The Unauthorised Biography of Ezra Maas is quite a read, one so multi-layered as to defy attempts at categorisation from all angles, or any delimiting terms such as modernist, postmodern, metafiction, biography or gumshoe noir. Daniel James successfully manages to mix the last three or four of these with biography and a crash course in art and architectural history, literature and philosophy, whilst placing a fictionalised version of himself at dead centre: all in all, it’s no mean feat. I thought at first the relentless footnotes would put me off, as they often do with David Foster Wallace, but after a short time their effect was to provide further immersion in the world of The Unauthorised Biography of Ezra Maas, implicating the reader thoroughly in the protagonist’s doomed venture and the dark mystery at the heart of it – at first you feel like you’re drowning in them, but before too long, it’s as if you need them in order to stay afloat. This is even true of the ostensibly irritating ones, the ones that tell you just where a European beer is from and exactly how it’s brewed, or how wild garlic is harvested in the Basque region of Spain for the purposes of local rustic cuisine, or even who Fluxus were. About three quarters of the way through The Unauthorised Biography of Ezra Maas, James goes full-on postmodern with a two-page footnote explaining the purpose of all the (500+) footnotes. That’s me kind of sailing close to giving too much away, but as it’s nothing to do with the plot as such, I don’t consider this to be a spoiler.
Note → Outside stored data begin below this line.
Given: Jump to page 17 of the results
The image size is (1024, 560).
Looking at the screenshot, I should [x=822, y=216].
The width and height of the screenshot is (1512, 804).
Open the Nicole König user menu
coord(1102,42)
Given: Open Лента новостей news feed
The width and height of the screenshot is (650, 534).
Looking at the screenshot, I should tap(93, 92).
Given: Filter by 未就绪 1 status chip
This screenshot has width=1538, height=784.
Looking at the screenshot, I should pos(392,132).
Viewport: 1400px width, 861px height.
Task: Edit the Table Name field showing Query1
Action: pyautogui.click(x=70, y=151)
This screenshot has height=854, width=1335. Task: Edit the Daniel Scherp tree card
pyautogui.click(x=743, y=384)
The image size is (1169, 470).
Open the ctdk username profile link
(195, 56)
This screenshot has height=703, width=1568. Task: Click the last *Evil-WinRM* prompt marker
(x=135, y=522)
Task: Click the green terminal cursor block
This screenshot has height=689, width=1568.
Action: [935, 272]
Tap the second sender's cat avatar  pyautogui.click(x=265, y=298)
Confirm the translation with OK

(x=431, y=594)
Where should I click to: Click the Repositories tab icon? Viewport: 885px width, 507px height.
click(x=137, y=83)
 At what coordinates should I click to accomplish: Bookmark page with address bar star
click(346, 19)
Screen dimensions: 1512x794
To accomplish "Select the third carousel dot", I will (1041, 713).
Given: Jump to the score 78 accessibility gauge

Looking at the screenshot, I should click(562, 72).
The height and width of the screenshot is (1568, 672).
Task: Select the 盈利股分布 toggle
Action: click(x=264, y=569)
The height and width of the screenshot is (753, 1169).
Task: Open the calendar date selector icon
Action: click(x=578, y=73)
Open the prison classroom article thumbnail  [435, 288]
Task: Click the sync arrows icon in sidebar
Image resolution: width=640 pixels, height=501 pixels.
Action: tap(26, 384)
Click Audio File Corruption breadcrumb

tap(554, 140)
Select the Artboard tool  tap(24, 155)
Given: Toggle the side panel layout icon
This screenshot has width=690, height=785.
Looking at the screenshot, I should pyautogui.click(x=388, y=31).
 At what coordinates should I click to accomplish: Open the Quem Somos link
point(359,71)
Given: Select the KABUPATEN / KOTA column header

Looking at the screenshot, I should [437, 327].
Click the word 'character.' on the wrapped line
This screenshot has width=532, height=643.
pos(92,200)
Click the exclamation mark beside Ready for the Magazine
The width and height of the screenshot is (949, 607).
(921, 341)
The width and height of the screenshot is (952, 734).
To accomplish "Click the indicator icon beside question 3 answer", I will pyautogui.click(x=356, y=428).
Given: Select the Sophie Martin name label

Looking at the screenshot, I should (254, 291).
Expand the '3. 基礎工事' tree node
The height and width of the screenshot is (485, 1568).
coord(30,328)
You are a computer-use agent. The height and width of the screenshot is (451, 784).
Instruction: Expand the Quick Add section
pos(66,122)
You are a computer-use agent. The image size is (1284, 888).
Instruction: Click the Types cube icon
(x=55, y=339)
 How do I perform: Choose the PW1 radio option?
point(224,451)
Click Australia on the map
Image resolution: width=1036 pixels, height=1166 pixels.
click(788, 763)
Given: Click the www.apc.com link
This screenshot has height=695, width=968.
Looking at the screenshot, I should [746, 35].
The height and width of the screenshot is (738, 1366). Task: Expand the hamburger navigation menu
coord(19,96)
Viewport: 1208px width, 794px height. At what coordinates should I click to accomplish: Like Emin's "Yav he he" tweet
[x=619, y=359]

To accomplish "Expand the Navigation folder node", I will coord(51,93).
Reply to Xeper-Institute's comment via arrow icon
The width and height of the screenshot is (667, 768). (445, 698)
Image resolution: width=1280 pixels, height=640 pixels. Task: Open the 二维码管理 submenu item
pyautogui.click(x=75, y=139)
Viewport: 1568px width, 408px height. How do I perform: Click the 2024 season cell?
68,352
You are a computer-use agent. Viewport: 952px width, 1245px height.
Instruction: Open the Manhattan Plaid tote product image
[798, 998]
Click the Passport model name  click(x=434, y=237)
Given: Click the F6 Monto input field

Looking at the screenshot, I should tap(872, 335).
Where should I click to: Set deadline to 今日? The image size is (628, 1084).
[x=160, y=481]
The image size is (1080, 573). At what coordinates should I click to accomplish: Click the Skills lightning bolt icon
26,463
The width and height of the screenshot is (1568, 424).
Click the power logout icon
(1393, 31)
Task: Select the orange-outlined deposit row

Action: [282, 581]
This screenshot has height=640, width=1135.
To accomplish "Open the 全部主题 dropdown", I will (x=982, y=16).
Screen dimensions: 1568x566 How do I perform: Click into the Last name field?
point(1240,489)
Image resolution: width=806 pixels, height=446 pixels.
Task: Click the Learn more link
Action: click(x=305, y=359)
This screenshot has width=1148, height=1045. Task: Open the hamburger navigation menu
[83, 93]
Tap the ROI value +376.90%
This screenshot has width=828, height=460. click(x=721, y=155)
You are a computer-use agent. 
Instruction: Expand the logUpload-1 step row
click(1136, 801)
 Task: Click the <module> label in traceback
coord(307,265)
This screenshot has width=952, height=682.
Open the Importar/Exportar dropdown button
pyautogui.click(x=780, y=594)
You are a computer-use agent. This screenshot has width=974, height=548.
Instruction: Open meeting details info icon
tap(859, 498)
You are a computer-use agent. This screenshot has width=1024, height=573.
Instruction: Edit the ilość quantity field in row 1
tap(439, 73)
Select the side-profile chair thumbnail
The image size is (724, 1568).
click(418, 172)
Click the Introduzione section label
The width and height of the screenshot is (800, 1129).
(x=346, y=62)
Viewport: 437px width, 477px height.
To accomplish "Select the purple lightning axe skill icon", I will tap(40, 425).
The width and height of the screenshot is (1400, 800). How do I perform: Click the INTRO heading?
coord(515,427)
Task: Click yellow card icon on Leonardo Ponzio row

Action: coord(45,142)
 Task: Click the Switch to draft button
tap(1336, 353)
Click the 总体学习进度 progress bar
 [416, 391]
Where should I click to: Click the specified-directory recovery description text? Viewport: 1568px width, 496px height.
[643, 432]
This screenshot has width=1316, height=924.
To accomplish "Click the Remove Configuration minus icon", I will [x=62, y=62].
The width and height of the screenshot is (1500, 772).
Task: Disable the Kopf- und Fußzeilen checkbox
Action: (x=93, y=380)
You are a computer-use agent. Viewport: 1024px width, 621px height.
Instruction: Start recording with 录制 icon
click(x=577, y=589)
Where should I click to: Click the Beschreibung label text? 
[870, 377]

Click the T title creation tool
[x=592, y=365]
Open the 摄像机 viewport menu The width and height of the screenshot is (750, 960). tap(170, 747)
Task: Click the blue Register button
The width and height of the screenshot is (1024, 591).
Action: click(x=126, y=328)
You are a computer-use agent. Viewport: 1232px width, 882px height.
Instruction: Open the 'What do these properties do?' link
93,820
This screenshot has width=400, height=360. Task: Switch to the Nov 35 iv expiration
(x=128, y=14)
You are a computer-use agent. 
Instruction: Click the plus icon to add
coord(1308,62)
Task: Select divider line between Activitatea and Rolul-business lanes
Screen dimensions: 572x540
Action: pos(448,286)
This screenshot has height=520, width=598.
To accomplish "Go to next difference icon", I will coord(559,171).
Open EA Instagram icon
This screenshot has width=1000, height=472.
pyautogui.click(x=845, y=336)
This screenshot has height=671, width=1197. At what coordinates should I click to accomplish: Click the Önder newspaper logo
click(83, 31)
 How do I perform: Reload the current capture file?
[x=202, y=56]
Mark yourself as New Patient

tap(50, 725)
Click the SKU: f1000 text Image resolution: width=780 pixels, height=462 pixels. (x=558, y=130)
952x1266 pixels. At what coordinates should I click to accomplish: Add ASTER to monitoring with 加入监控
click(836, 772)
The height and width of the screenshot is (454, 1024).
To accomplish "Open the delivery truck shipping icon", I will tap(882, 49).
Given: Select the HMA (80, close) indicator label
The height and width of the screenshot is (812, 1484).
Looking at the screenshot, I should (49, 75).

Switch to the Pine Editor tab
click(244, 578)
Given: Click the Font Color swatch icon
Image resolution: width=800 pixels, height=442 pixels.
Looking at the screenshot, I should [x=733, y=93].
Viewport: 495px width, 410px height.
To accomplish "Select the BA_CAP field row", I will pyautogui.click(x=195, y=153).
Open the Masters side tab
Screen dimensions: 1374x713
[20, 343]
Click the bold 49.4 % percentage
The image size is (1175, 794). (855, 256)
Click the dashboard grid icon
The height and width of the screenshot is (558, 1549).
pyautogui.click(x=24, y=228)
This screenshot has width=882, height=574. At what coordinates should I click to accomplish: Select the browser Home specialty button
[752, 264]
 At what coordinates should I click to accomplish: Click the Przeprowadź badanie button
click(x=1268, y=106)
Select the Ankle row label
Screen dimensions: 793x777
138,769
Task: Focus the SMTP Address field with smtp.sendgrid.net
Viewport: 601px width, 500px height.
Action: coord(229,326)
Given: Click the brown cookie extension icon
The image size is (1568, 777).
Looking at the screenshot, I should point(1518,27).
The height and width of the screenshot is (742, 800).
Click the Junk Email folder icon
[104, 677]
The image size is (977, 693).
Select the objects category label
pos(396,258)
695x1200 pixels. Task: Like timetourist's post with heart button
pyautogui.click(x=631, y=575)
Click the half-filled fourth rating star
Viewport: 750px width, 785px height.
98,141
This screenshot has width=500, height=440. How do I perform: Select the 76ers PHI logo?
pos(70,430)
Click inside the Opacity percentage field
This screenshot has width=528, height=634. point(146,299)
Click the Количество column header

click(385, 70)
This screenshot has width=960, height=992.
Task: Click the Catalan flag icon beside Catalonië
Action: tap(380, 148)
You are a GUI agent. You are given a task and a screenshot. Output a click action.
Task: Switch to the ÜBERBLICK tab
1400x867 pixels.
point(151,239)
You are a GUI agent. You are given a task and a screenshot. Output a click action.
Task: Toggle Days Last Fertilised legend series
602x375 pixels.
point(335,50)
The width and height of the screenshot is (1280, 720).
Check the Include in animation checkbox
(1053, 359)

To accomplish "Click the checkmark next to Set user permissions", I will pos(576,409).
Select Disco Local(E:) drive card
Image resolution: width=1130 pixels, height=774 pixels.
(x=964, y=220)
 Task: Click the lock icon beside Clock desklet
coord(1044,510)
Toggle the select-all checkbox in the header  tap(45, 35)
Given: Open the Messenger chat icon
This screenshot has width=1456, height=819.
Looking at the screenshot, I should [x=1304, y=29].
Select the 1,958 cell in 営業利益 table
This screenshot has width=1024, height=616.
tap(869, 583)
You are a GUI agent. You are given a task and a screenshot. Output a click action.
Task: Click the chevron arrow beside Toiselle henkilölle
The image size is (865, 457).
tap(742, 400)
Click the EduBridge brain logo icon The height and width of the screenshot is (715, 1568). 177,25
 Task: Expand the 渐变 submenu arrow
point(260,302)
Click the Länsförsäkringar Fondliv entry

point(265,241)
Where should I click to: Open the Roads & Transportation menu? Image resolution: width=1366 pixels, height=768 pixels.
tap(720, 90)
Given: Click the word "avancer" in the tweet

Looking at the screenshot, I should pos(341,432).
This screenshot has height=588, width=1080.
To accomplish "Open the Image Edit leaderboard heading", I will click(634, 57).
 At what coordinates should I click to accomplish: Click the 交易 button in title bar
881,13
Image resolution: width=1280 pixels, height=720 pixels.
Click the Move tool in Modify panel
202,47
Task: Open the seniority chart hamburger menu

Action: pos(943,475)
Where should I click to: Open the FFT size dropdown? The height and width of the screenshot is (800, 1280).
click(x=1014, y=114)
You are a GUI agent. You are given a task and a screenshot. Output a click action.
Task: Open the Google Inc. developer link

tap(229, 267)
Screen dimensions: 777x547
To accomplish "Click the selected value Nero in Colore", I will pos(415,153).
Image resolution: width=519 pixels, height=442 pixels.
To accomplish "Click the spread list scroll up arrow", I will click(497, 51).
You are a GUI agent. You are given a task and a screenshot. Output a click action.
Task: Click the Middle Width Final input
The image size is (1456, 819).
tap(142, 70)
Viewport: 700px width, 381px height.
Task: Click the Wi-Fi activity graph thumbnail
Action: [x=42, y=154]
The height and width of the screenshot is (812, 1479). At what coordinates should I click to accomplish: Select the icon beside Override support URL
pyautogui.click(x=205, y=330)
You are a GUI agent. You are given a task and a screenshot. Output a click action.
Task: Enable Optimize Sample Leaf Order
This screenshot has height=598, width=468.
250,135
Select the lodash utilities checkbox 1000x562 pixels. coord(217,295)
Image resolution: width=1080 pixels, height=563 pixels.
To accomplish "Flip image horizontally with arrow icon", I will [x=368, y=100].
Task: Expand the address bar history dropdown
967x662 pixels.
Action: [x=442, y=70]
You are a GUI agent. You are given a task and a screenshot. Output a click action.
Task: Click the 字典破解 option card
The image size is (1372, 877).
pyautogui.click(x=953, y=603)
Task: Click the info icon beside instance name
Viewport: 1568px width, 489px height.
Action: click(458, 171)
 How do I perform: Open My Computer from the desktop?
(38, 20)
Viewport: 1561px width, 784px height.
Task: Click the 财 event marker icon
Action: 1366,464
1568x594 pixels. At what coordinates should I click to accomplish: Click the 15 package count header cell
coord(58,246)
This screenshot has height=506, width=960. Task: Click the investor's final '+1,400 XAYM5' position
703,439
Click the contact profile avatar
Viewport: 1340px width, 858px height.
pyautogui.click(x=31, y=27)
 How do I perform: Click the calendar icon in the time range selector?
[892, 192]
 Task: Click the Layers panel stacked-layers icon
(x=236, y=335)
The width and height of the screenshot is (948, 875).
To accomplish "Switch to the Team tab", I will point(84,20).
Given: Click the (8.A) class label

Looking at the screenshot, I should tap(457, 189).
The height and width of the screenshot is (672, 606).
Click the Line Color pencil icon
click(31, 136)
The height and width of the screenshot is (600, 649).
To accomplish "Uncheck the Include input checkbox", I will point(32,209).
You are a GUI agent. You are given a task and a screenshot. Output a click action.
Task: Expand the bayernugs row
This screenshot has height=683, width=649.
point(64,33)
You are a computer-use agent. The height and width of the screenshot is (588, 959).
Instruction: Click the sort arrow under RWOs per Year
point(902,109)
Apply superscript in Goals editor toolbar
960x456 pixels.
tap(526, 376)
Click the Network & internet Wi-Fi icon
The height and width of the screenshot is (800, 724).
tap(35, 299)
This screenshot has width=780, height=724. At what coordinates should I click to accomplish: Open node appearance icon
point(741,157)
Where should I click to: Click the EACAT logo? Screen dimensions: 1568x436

The book’s structure is, on a basic level, a documentarian one, like the packages-as-chapters concept employed by Peter Carey in A True History of the Kelly Gang taken many steps further, and those ubiquitous footnotes only serve to embellish and reinforce this. The narrative sections are the chapters from James’s book-within-a-book, and these are broken up by transcripts of telephone conversations and podcasts, recorded notes made on a smartphone, letters from the authorities concerning the protocol of how you would go about declaring a person dead absent a body, magazine pieces, redactions, oral histories and more, all wrapped up in a classic private detective noir, one with the more than a slight air of otherness, of the supernatural – in many ways it felt a little like Alan Parker’s 1987 classic modern noir movie Angel Heart.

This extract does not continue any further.